Pull every line holding the word "Automation" from the data below and copy it.
*** Opening of EXERCISE MATERIAL ***
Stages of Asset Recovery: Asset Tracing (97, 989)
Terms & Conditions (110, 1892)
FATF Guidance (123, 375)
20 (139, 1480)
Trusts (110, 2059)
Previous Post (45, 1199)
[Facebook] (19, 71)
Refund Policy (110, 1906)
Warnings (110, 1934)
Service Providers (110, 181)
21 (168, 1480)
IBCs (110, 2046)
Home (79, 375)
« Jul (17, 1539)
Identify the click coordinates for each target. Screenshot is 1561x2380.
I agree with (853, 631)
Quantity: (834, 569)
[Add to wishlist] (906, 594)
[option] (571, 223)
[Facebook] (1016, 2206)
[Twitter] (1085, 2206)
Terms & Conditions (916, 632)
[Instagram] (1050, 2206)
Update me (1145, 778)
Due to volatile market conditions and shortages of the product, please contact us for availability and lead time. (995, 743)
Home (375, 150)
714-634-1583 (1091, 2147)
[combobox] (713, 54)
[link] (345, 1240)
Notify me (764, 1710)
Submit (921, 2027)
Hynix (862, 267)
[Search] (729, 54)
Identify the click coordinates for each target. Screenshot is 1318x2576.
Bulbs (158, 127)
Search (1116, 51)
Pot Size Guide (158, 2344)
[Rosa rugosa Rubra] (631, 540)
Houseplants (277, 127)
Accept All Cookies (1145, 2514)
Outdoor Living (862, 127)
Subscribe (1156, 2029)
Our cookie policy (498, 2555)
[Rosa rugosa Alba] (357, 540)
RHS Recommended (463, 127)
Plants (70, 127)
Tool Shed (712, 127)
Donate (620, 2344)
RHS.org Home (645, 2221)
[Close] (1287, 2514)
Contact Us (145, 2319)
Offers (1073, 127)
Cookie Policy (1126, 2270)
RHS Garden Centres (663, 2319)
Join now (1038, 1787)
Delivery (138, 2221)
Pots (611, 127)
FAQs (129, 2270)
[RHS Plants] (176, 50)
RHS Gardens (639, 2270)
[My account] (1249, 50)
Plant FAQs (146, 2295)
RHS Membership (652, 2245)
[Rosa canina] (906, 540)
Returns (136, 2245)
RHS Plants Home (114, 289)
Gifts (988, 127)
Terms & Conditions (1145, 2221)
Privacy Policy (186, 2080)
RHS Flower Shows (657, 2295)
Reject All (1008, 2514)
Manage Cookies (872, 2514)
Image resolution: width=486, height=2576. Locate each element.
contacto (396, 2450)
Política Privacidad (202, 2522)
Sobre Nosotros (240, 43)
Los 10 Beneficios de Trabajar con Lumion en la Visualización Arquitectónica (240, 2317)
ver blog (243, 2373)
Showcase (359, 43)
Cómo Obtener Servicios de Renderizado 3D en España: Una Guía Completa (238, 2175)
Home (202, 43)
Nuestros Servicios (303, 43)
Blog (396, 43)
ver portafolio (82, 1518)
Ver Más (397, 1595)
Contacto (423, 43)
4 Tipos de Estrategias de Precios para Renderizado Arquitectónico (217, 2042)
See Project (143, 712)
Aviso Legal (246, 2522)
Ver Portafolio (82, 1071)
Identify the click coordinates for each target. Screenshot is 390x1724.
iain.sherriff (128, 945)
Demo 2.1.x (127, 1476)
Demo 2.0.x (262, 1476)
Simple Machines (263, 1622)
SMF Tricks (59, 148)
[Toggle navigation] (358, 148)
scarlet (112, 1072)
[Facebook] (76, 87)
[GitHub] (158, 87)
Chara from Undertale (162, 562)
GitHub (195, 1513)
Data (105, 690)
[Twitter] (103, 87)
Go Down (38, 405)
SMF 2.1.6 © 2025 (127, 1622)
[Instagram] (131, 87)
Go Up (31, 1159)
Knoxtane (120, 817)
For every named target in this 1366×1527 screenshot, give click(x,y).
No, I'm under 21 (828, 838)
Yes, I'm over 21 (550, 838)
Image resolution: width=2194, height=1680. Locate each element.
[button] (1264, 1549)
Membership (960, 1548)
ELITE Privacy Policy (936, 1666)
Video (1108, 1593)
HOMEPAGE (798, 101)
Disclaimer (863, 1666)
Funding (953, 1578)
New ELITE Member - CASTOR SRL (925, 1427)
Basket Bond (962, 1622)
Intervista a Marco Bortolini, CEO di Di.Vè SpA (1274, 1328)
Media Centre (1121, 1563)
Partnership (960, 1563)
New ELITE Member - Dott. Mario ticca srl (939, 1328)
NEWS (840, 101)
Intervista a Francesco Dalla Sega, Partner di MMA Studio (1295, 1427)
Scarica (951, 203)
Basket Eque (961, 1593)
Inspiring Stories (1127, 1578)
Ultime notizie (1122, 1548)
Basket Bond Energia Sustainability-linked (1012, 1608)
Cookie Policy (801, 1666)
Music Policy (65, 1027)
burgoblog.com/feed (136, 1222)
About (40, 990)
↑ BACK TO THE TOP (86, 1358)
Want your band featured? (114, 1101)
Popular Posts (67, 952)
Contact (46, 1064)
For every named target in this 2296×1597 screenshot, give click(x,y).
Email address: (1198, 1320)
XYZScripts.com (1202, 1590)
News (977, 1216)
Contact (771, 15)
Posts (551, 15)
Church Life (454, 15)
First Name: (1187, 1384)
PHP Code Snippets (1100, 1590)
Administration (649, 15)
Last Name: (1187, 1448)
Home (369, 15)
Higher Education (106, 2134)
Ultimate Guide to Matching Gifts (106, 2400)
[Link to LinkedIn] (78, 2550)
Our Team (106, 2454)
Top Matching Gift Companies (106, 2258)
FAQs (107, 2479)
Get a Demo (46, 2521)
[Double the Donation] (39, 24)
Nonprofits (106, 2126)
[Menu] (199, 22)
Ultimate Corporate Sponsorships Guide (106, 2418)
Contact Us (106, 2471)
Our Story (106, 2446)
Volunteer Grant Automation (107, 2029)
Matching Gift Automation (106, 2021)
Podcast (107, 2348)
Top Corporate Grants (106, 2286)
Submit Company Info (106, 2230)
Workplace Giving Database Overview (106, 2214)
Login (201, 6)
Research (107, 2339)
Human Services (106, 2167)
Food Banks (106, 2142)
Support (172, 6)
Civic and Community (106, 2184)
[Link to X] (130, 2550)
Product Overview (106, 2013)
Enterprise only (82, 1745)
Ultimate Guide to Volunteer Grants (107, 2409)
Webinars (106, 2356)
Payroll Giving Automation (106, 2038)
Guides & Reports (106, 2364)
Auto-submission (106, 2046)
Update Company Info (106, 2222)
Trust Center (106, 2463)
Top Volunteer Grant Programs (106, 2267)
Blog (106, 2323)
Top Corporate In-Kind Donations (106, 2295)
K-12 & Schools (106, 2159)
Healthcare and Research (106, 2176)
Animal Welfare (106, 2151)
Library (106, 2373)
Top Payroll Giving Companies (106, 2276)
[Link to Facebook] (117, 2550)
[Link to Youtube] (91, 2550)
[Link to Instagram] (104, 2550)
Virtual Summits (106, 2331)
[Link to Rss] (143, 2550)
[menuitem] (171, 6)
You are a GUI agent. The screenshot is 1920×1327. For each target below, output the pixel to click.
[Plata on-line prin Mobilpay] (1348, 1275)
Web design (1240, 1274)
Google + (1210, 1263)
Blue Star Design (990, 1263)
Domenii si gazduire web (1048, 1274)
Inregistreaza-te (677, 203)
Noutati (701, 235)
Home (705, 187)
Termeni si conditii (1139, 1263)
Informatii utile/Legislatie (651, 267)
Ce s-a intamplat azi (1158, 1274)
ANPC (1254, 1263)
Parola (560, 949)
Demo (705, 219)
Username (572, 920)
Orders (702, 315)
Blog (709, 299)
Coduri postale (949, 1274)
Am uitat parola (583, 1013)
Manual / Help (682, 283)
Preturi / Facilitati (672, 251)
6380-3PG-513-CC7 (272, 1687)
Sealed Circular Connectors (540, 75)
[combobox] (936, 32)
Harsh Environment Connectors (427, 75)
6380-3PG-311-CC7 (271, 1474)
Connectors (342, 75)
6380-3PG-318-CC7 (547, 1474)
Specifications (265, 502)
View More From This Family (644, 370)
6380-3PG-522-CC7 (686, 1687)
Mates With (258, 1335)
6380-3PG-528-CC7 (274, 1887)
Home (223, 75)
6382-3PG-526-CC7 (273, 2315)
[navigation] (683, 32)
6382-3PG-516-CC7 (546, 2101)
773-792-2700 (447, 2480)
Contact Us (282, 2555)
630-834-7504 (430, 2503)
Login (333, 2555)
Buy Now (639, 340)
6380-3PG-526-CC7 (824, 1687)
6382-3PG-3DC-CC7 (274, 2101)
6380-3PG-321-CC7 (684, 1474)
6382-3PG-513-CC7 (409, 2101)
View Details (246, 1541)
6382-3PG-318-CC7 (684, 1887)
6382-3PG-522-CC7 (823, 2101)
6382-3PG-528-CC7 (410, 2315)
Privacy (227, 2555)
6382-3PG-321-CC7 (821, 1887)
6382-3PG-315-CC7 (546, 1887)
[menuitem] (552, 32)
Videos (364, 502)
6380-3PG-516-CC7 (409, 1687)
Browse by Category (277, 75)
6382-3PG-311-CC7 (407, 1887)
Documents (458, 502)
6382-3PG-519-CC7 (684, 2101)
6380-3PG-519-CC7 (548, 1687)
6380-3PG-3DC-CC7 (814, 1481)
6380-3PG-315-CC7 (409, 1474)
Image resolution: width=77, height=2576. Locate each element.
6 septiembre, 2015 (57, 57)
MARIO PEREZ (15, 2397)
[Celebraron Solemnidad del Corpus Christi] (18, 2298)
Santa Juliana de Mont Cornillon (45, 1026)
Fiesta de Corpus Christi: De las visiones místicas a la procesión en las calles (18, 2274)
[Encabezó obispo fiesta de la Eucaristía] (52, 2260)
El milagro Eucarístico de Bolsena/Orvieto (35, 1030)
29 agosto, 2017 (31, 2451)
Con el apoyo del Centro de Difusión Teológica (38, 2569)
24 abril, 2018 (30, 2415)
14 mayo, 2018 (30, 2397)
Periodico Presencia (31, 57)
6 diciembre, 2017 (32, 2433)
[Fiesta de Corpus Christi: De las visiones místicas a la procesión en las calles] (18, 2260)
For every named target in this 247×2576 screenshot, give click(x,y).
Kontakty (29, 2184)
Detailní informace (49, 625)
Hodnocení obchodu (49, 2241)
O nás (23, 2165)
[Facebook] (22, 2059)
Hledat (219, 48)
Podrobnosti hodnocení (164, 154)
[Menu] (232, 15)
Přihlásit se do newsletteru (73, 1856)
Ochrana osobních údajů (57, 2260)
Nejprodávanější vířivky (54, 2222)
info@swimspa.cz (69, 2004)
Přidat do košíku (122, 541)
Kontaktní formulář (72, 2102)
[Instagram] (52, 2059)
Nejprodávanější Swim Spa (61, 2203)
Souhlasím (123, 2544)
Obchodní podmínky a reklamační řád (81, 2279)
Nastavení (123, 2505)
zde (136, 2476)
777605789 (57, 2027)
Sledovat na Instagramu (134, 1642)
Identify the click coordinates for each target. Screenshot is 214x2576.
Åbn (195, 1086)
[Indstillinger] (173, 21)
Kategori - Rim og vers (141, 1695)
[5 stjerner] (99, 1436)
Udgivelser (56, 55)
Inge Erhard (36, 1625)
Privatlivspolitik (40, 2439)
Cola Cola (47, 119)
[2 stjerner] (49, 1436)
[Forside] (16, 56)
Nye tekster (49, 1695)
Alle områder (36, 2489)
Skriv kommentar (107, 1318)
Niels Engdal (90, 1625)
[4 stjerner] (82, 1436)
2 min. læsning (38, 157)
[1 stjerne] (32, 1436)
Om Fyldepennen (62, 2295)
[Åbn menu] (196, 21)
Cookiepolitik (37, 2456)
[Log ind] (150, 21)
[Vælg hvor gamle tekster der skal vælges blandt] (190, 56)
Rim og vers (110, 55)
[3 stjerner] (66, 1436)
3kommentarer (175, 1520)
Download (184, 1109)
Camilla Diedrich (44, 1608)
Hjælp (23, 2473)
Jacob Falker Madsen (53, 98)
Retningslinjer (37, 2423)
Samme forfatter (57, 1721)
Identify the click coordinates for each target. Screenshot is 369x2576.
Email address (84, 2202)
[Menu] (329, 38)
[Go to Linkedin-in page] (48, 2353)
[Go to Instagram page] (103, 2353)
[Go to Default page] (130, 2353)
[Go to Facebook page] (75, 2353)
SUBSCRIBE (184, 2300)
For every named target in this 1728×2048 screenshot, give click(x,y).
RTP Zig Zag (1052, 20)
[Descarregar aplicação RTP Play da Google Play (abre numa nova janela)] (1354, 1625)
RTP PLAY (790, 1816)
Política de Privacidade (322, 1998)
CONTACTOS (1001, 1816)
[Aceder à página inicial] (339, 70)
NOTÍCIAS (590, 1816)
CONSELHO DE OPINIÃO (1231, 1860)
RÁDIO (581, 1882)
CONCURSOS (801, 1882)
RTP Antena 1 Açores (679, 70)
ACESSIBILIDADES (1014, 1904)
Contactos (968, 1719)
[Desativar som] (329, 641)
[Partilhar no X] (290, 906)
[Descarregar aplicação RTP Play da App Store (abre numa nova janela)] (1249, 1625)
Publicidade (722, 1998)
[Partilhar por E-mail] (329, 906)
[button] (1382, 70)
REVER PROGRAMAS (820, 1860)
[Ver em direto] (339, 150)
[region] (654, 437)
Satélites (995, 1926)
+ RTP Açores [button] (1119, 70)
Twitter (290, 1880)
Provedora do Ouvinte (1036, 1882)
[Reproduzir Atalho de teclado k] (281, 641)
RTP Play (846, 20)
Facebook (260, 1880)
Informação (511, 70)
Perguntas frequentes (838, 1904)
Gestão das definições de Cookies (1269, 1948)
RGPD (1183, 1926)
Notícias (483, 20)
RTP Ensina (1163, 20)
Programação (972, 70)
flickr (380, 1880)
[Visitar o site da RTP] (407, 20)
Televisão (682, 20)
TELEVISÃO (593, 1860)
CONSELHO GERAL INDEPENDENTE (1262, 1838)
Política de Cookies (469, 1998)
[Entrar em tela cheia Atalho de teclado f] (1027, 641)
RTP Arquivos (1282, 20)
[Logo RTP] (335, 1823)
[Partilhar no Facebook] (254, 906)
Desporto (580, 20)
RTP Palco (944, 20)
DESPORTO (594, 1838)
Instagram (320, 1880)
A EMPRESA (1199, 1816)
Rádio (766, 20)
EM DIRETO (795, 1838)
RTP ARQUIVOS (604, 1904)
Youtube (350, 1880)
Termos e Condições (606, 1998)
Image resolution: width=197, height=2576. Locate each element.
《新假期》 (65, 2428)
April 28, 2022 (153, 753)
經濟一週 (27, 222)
*** Close of EXERCISE MATERIAL ***
TASK ANSWER -
Volunteer Grant Automation (107, 2029)
Matching Gift Automation (106, 2021)
Payroll Giving Automation (106, 2038)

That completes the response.